Work to complete =
A. From the text on detecting non-O157 STEC in produce settings, copy the part that opens with the words containing "Purpose: To further" and closes with "were reference standards.".
B. In the text on detecting non-O157 STEC in produce settings, at what temperature and for how long were the samples incubated after enrichment?
C. List every gene target of the multiplex MXPCR named in the text on detecting non-O157 STEC in produce settings.

Document section =

#####

Purpose: To further evaluate the potential utility of single marker technology for the detection of non-O157 STEC in the produce production environment and to investigate the confirmatory presence of virulence genes in purified isolates.
Methods: 177 samples (basil, bok choy, leeks, kale, chard, collard, parsley, soil, sediments, and irrigation water) were collected in four seasonal samplings. Bacteria were captured by filtration using Modified Moore Swabs and enriched in Tryptic Soy Broth-novobiocin, and incubated for 24 h at 42°C. Enrichments were screened with the Atlas® STEC EG2 Combo Detection Assay and cultural isolation conducted. A multiplex MXPCR for E. coli 16s rDNA, stx1, stx2, and eae gene targets was used for initial characterization. Positive strains were examined by PCR for seven virulence-associated genes. Known clinical non-O157 were reference standards.
Results: 52 (29.4%) samples were positive for STEC. Ten samples (5.6%) were positive for E. coli O157:H7. Basil showed a higher positive outcome (10.2%). Of 373 presumptive E. coli colonies purified, only 7 isolates (1.9%) were stx/eae positive, 34 (9.1%) and 44 (11.8%) were individually positive for stx and eae, respectively. Seventeen different marker profiles were obtained. Most of the STEC were isolated from positive enrichments, however isolates carrying stx and other virulence genes (ehxA, adfO)were recovered from negative samples.
Significance: This study contributes to a larger longer‐term effort to clarify the risk associated with the diverse STEC group and its application to routine compliance and lot acceptance testing for fresh produce.

#####

Given records =

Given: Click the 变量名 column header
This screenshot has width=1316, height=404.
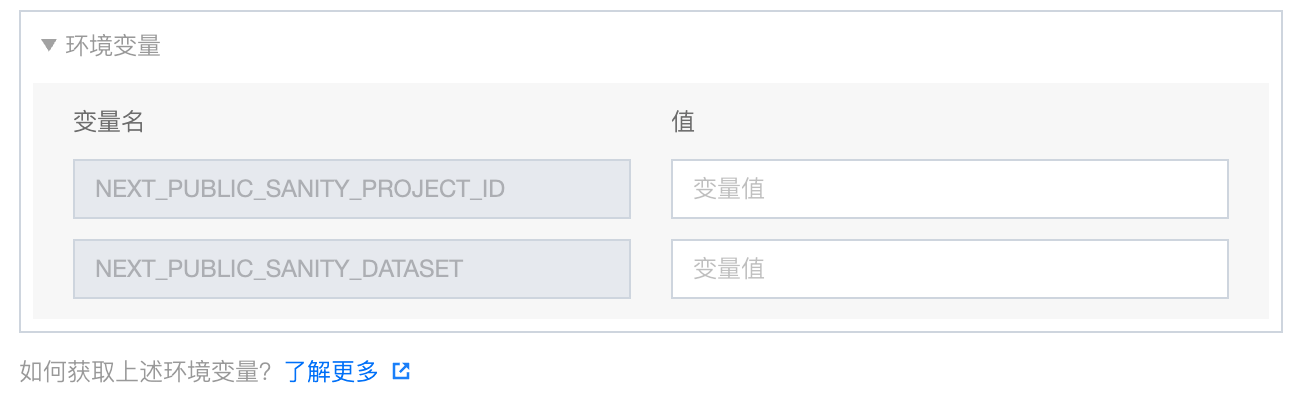Looking at the screenshot, I should pos(109,122).
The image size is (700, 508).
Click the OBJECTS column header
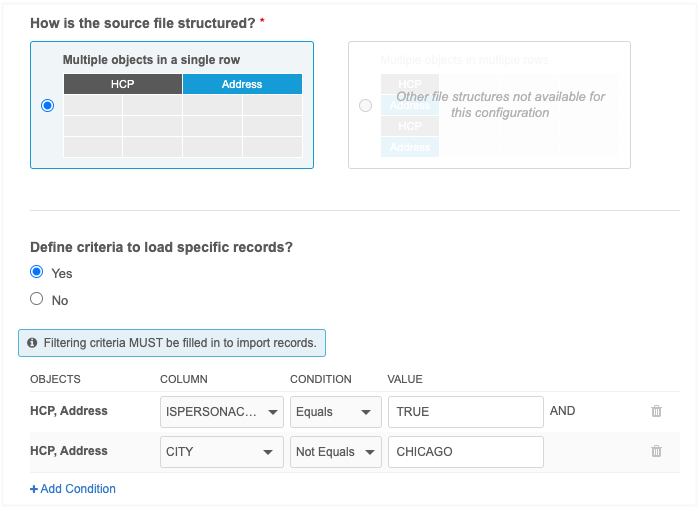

#####

Exercise solutions =
A.
Purpose: To further evaluate the potential utility of single marker technology for the detection of non-O157 STEC in the produce production environment and to investigate the confirmatory presence of virulence genes in purified isolates.
Methods: 177 samples (basil, bok choy, leeks, kale, chard, collard, parsley, soil, sediments, and irrigation water) were collected in four seasonal samplings. Bacteria were captured by filtration using Modified Moore Swabs and enriched in Tryptic Soy Broth-novobiocin, and incubated for 24 h at 42°C. Enrichments were screened with the Atlas® STEC EG2 Combo Detection Assay and cultural isolation conducted. A multiplex MXPCR for E. coli 16s rDNA, stx1, stx2, and eae gene targets was used for initial characterization. Positive strains were examined by PCR for seven virulence-associated genes. Known clinical non-O157 were reference standards.

B. For 24 h at 42°C.

C. E. coli 16s rDNA, stx1, stx2, eae